• YOUR GOAL: Edit the material from the line containing "Find the location of a" through the line containing "What do you", changing "screenshot" to "capture" and keeping everything else the same. Leave the pictures out of your answer.
[RECORDS FOR THE TASK]
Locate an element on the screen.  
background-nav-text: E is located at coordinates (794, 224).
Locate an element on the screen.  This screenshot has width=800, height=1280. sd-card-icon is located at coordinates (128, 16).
[/RECORDS FOR THE TASK]
[RECORDS FOR THE TASK]
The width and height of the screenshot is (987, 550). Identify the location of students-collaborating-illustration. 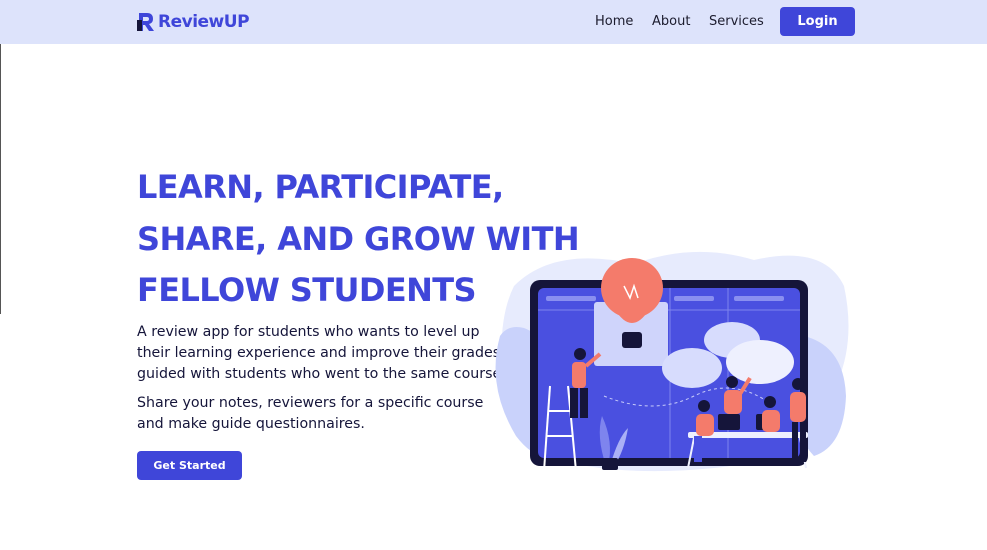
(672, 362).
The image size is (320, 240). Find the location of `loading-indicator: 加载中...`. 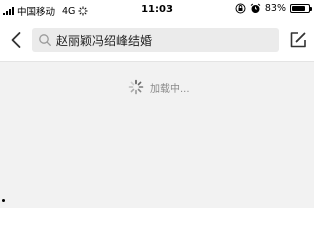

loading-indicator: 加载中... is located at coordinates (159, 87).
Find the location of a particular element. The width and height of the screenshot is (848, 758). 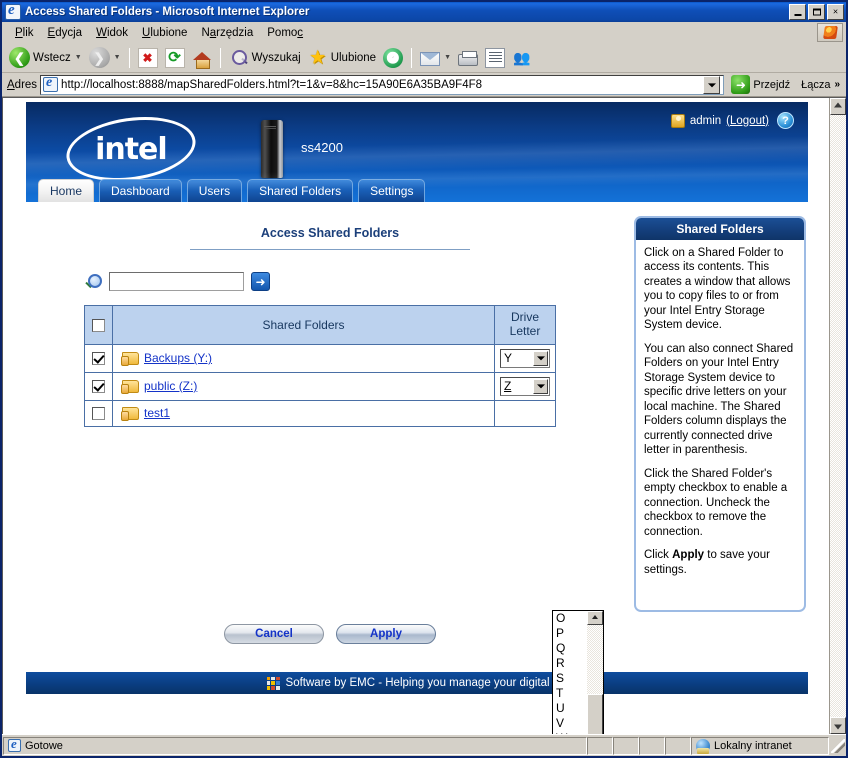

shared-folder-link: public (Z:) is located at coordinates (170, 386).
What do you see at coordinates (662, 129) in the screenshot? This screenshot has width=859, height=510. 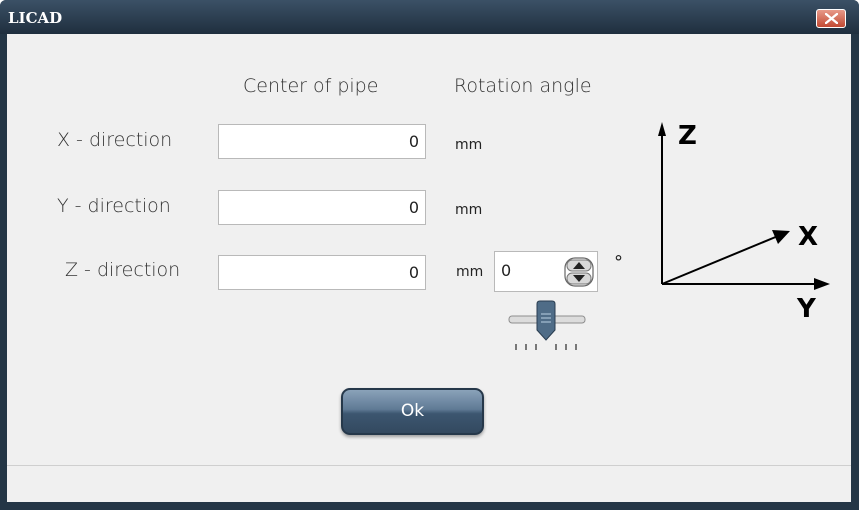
[/RECORDS FOR THE TASK]
[RECORDS FOR THE TASK]
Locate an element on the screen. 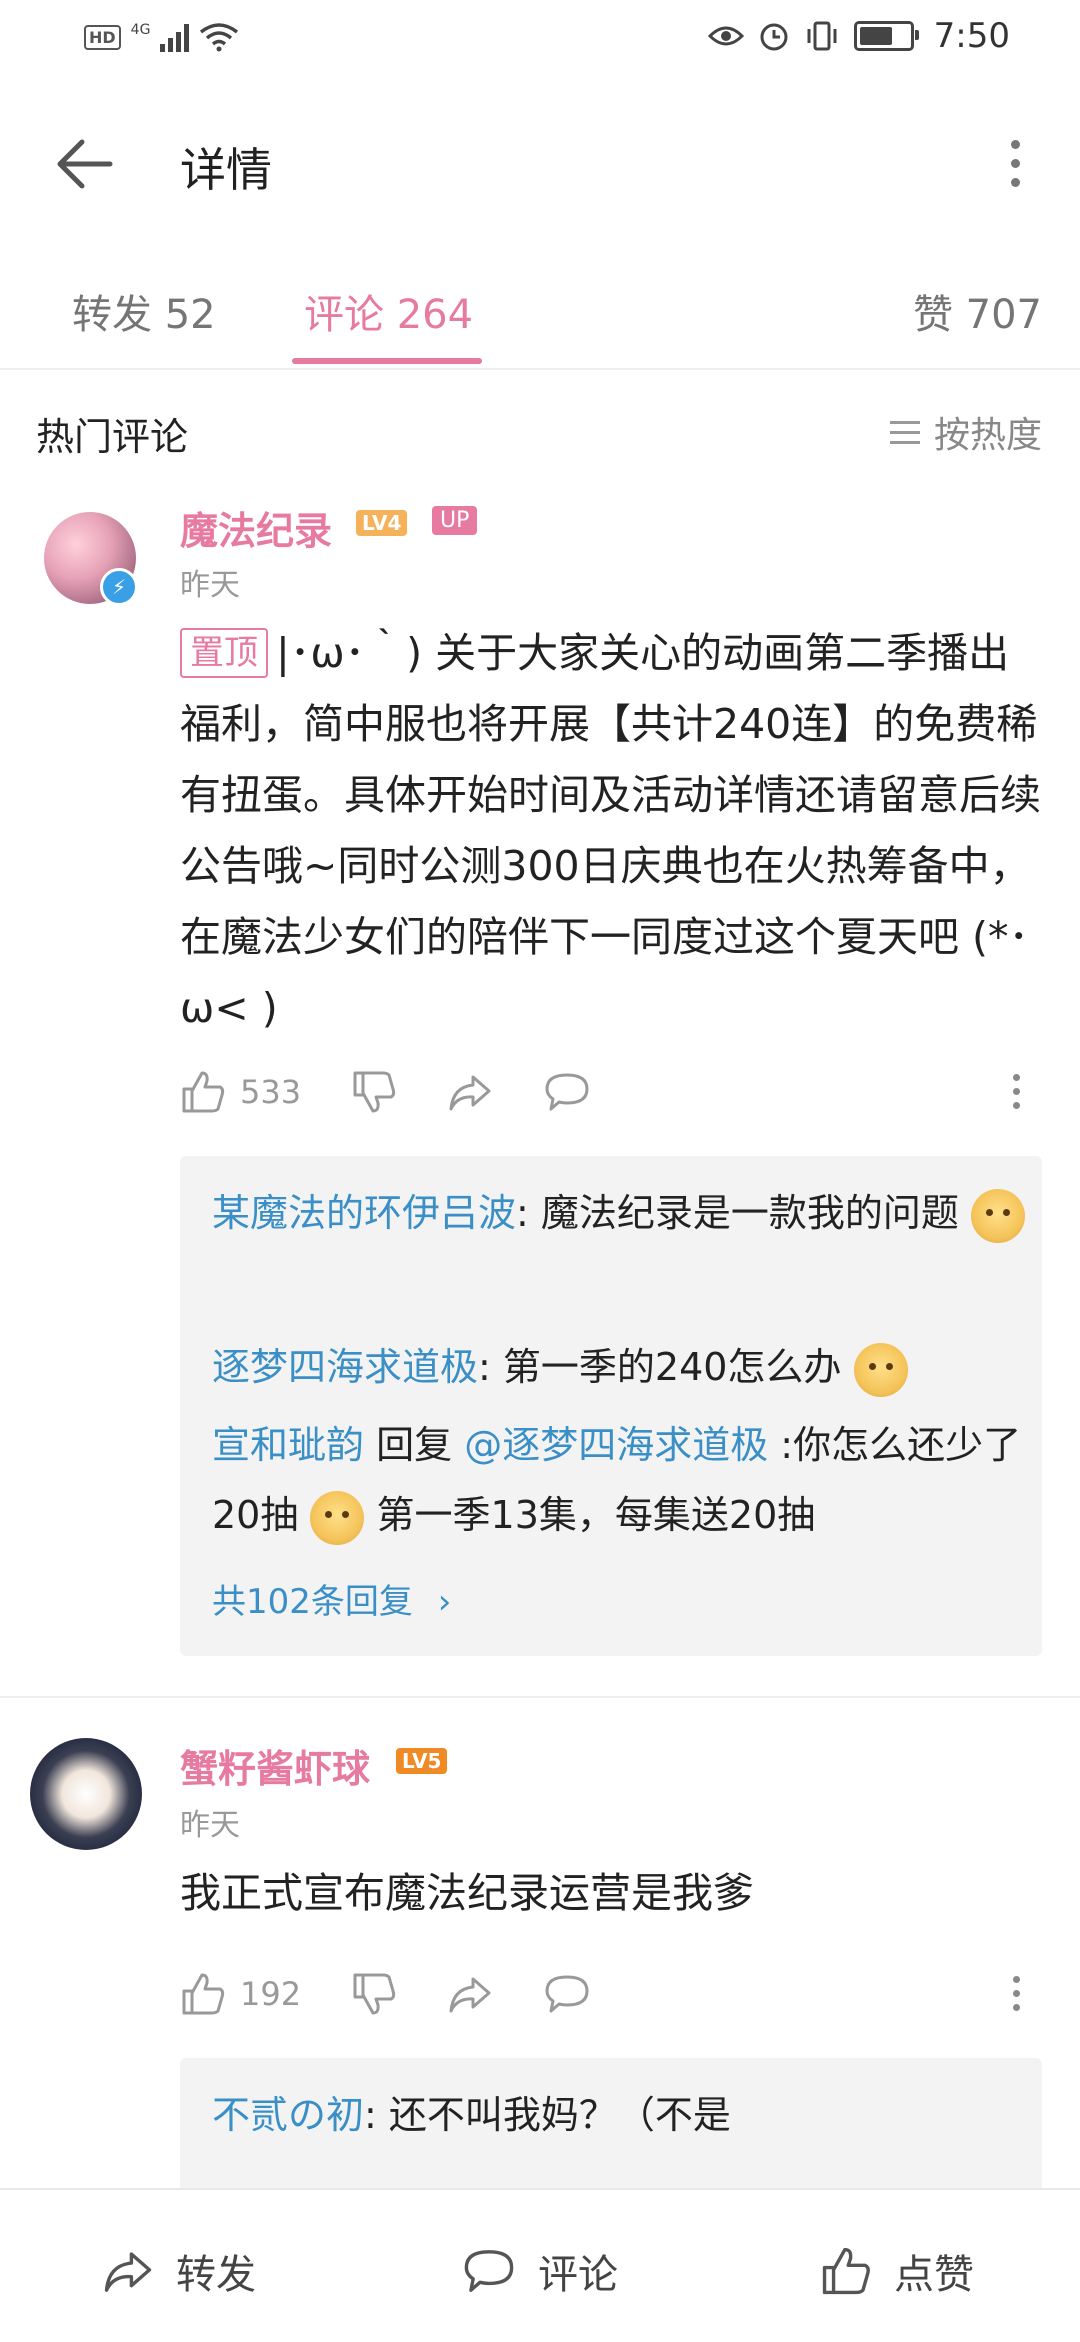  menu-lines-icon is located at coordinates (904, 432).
[/RECORDS FOR THE TASK]
• ANSWER TO THIS PROBLEM:
Find the location of a particular element. The width and height of the capture is (848, 758). 

shared-folder-link: public (Z:) is located at coordinates (170, 386).
What do you see at coordinates (662, 129) in the capture? This capture has width=859, height=510. 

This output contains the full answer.